Day09: Back to Kaggle and neural networks

Posted by csiu on March 4, 2017 | with: 100daysofcode, Machine Learning, Kaggle

Day09 - Mar 5, 2017

On Day02, I tried to implement a 2-layer fully connected neural network from scratch. Evaluation by Kaggle was 0.59330. Today I want to use neural networks from Scikit-learn to train a model for the Digit Recognizer Kaggle competition.

The Jupyter Notebook for this little project is found here.

Approach

  1. Train a neural network on 80% (n = 33,600)
  2. Validate on remaining 20% (n = 8,400)
  3. Submit predictions to Kaggle

In total there is 784 features and 42,000 training samples.

Neural Network / Multi-layer Perceptron classifier

from sklearn.neural_network import MLPClassifier

clf = MLPClassifier()
clf.fit(X_train, y_train)

The Scikit-learn documentation for the Multi-layer Perceptron classifier is found here. The MLPClassifier() arguments I use include:

  • alpha which specifies the L2 penalty (regularization term) parameter
  • hidden_layer_sizes which specifies the number of hidden layers and the number of nodes in each layer
  • random_state which is a seed for the random number generator (ie. for reproducible results)

Specifying the hidden layer

In implementing a neural network, we need to specify the hidden layer (eg. How many layers? And how many nodes in each layer?). According to doug (2010):

In sum, for most problems, one could probably get decent performance (even without a second optimization step) by setting the hidden layer configuration using just two rules: (i) number of hidden layers equals one; and (ii) the number of neurons in that layer is the mean of the neurons in the input and output layers.

Thus our neural network is as follows:

  • 1 input layer: 784 nodes (one node for each input feature)
  • 1 hidden layer: 397 nodes (mean of 784 and 10)
  • 1 output layer: 10 nodes (one for each output class)

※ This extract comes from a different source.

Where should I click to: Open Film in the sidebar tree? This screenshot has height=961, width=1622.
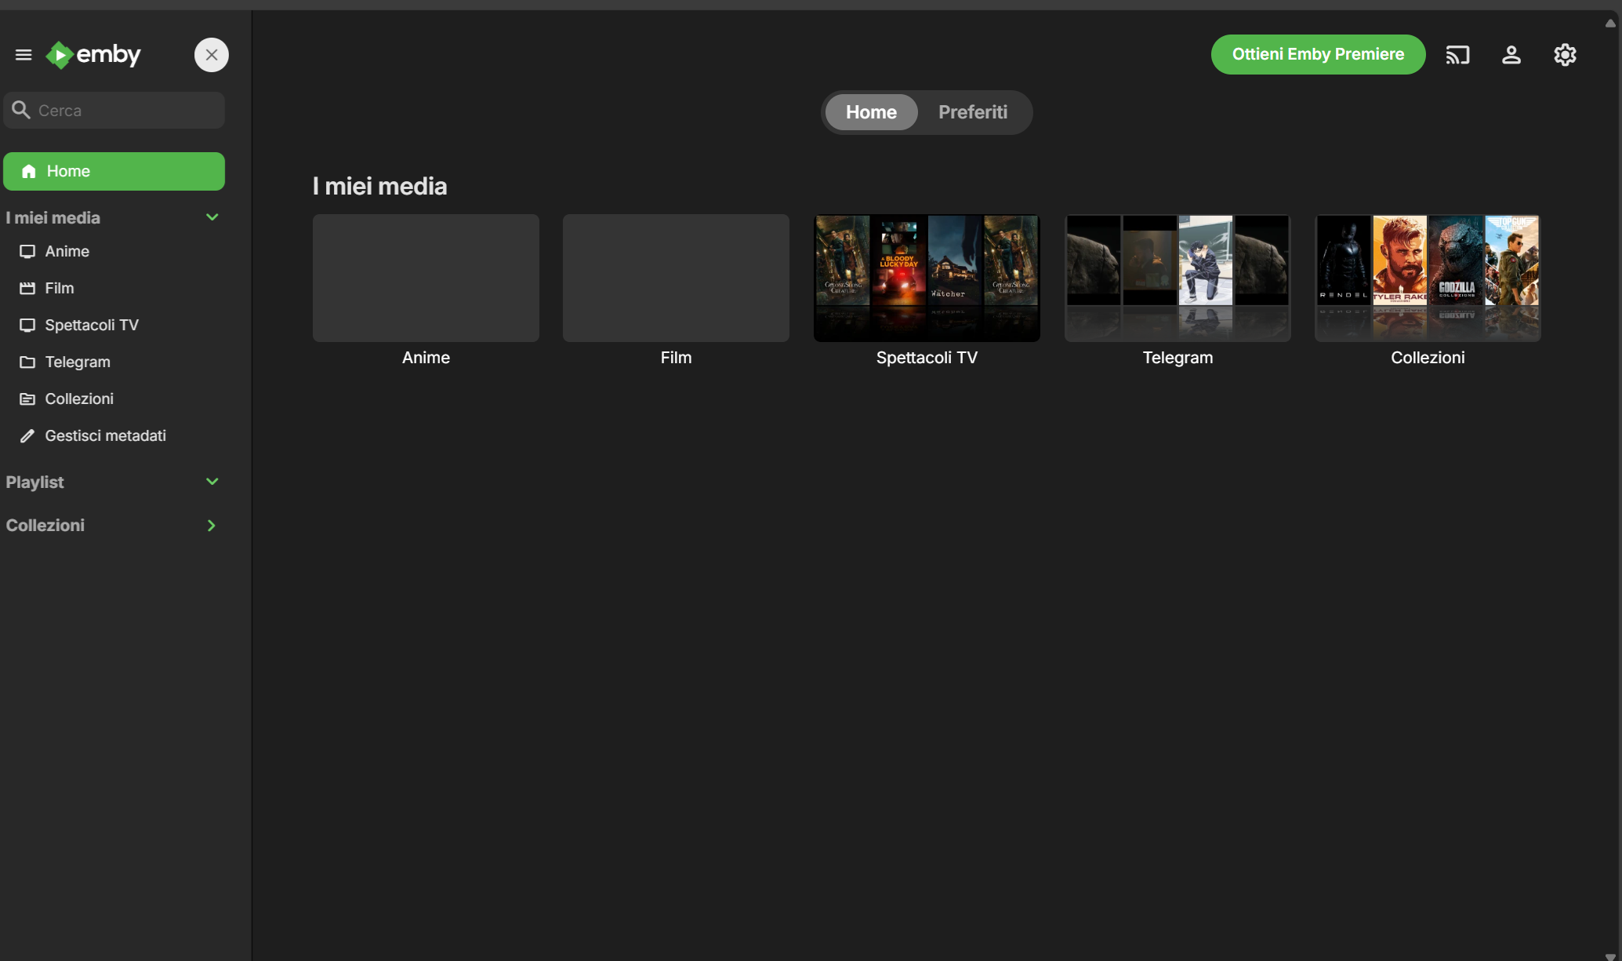60,289
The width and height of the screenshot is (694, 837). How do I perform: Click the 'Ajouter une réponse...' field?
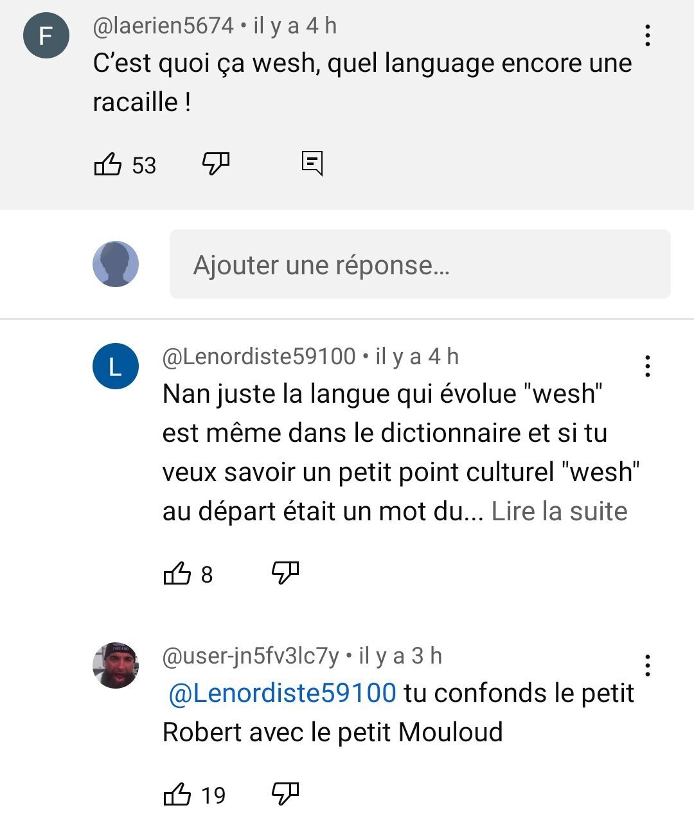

When we plot the weights between the nodes in the input (x-axis) and hidden (y-axis) layer, we find that some features are more informative than others.

Evaluation

Validating the model on the remaining part of the training data, we find the accuracy to be 96.5%. Submitting the predictions to Kaggle, the submission scored 0.96214 (which is an improvement on the previous score of 0.95871 using random forest).

Training on the whole set

When we retrain a new neural network on all data, the score improved to 0.96400 (+0.00529). When we counted the number of labels differing between the two sets of predictions, we have 1182 differences.

From the plots, we find that most inconsistent labels are between predicting 4 and 9. Understandable. Some people’s 4s look like 9s and 9s look like 4s. We also learn that training on all data is gives better performance than training on a portion of the data.